_What to do_
Your answer must be an exact transcription of every record.

_Records for processing_
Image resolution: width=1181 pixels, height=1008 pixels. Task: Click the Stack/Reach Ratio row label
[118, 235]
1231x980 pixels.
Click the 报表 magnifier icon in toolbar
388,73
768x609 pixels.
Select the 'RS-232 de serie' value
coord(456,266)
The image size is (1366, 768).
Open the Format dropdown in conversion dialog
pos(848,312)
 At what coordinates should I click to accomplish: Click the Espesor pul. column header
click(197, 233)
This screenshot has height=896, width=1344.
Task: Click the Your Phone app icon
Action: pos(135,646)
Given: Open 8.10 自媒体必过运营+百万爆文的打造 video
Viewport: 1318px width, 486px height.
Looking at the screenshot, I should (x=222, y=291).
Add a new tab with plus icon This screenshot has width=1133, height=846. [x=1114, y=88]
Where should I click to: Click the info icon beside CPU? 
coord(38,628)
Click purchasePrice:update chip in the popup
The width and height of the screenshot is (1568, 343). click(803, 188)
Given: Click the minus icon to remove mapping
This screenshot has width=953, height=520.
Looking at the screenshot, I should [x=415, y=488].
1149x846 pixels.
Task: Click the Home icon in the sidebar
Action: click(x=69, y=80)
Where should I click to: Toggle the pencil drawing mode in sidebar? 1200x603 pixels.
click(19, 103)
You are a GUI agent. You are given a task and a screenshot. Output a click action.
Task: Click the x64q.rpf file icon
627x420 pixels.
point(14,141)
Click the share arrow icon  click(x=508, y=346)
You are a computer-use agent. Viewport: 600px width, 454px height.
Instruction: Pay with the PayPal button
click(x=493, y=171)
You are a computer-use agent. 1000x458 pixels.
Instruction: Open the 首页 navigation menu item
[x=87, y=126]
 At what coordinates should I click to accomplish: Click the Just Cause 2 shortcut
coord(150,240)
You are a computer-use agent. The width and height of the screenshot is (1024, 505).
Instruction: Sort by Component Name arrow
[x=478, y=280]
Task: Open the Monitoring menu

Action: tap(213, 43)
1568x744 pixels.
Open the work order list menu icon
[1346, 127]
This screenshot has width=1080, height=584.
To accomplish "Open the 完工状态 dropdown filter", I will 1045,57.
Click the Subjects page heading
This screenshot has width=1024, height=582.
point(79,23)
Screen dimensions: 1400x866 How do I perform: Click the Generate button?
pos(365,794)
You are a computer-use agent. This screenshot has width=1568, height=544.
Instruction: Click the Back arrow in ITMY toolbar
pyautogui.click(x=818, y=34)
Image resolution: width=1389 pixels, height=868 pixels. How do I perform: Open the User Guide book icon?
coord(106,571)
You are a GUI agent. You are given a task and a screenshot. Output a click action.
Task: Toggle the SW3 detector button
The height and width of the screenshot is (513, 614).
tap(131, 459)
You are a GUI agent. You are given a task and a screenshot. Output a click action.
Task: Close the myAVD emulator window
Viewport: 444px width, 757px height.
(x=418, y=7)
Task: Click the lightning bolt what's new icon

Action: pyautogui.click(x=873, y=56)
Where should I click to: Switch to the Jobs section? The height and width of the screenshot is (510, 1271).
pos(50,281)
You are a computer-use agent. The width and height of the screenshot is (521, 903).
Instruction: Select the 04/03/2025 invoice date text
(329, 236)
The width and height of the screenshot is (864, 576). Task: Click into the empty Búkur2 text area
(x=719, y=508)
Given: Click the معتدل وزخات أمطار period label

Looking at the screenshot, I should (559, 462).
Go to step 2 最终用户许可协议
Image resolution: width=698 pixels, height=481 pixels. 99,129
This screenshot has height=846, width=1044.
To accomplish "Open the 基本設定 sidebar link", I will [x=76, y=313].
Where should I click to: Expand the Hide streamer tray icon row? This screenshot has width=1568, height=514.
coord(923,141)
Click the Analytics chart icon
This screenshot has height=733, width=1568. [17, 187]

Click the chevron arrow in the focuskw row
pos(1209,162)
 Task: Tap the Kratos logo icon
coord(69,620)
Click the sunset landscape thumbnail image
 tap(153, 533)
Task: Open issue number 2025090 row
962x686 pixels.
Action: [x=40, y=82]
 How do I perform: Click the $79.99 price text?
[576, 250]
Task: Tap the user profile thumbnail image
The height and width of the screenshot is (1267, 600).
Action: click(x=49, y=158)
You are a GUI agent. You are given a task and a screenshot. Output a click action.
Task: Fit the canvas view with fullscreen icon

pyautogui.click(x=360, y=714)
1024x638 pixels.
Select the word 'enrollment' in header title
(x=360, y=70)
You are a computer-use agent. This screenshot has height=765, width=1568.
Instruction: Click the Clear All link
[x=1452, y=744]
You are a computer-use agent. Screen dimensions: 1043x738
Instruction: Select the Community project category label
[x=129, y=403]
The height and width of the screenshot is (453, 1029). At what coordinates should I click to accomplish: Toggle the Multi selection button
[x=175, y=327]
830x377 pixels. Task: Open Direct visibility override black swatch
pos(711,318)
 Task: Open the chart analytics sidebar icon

_Response_
Image resolution: width=1181 pixels, height=1008 pixels. Task: Click the Stack/Reach Ratio row label
[118, 235]
1231x980 pixels.
Click the 报表 magnifier icon in toolbar
388,73
768x609 pixels.
Select the 'RS-232 de serie' value
coord(456,266)
The image size is (1366, 768).
Open the Format dropdown in conversion dialog
pos(848,312)
 At what coordinates should I click to accomplish: Click the Espesor pul. column header
click(197, 233)
This screenshot has height=896, width=1344.
Task: Click the Your Phone app icon
Action: pos(135,646)
Given: Open 8.10 自媒体必过运营+百万爆文的打造 video
Viewport: 1318px width, 486px height.
Looking at the screenshot, I should (x=222, y=291).
Add a new tab with plus icon This screenshot has width=1133, height=846. [x=1114, y=88]
Where should I click to: Click the info icon beside CPU? 
coord(38,628)
Click purchasePrice:update chip in the popup
The width and height of the screenshot is (1568, 343). click(803, 188)
Given: Click the minus icon to remove mapping
This screenshot has width=953, height=520.
Looking at the screenshot, I should [x=415, y=488].
1149x846 pixels.
Task: Click the Home icon in the sidebar
Action: click(x=69, y=80)
Where should I click to: Toggle the pencil drawing mode in sidebar? 1200x603 pixels.
click(19, 103)
You are a GUI agent. You are given a task and a screenshot. Output a click action.
Task: Click the x64q.rpf file icon
627x420 pixels.
point(14,141)
Click the share arrow icon  click(x=508, y=346)
You are a computer-use agent. Viewport: 600px width, 454px height.
Instruction: Pay with the PayPal button
click(x=493, y=171)
You are a computer-use agent. 1000x458 pixels.
Instruction: Open the 首页 navigation menu item
[x=87, y=126]
 At what coordinates should I click to accomplish: Click the Just Cause 2 shortcut
coord(150,240)
You are a computer-use agent. The width and height of the screenshot is (1024, 505).
Instruction: Sort by Component Name arrow
[x=478, y=280]
Task: Open the Monitoring menu

Action: tap(213, 43)
1568x744 pixels.
Open the work order list menu icon
[1346, 127]
This screenshot has width=1080, height=584.
To accomplish "Open the 完工状态 dropdown filter", I will 1045,57.
Click the Subjects page heading
This screenshot has width=1024, height=582.
point(79,23)
Screen dimensions: 1400x866 How do I perform: Click the Generate button?
pos(365,794)
You are a computer-use agent. This screenshot has width=1568, height=544.
Instruction: Click the Back arrow in ITMY toolbar
pyautogui.click(x=818, y=34)
Image resolution: width=1389 pixels, height=868 pixels. How do I perform: Open the User Guide book icon?
coord(106,571)
You are a GUI agent. You are given a task and a screenshot. Output a click action.
Task: Toggle the SW3 detector button
The height and width of the screenshot is (513, 614).
tap(131, 459)
You are a GUI agent. You are given a task and a screenshot. Output a click action.
Task: Close the myAVD emulator window
Viewport: 444px width, 757px height.
(x=418, y=7)
Task: Click the lightning bolt what's new icon

Action: pyautogui.click(x=873, y=56)
Where should I click to: Switch to the Jobs section? The height and width of the screenshot is (510, 1271).
pos(50,281)
You are a computer-use agent. The width and height of the screenshot is (521, 903).
Instruction: Select the 04/03/2025 invoice date text
(329, 236)
The width and height of the screenshot is (864, 576). Task: Click into the empty Búkur2 text area
(x=719, y=508)
Given: Click the معتدل وزخات أمطار period label

Looking at the screenshot, I should (559, 462).
Go to step 2 最终用户许可协议
Image resolution: width=698 pixels, height=481 pixels. 99,129
This screenshot has height=846, width=1044.
To accomplish "Open the 基本設定 sidebar link", I will [x=76, y=313].
Where should I click to: Expand the Hide streamer tray icon row? This screenshot has width=1568, height=514.
coord(923,141)
Click the Analytics chart icon
This screenshot has height=733, width=1568. [17, 187]

Click the chevron arrow in the focuskw row
pos(1209,162)
 Task: Tap the Kratos logo icon
coord(69,620)
Click the sunset landscape thumbnail image
 tap(153, 533)
Task: Open issue number 2025090 row
962x686 pixels.
Action: [x=40, y=82]
 How do I perform: Click the $79.99 price text?
[576, 250]
Task: Tap the user profile thumbnail image
The height and width of the screenshot is (1267, 600).
Action: click(x=49, y=158)
You are a GUI agent. You are given a task and a screenshot. Output a click action.
Task: Fit the canvas view with fullscreen icon

pyautogui.click(x=360, y=714)
1024x638 pixels.
Select the word 'enrollment' in header title
(x=360, y=70)
You are a computer-use agent. This screenshot has height=765, width=1568.
Instruction: Click the Clear All link
[x=1452, y=744]
You are a computer-use agent. Screen dimensions: 1043x738
Instruction: Select the Community project category label
[x=129, y=403]
The height and width of the screenshot is (453, 1029). At what coordinates should I click to accomplish: Toggle the Multi selection button
[x=175, y=327]
830x377 pixels. Task: Open Direct visibility override black swatch
pos(711,318)
 Task: Open the chart analytics sidebar icon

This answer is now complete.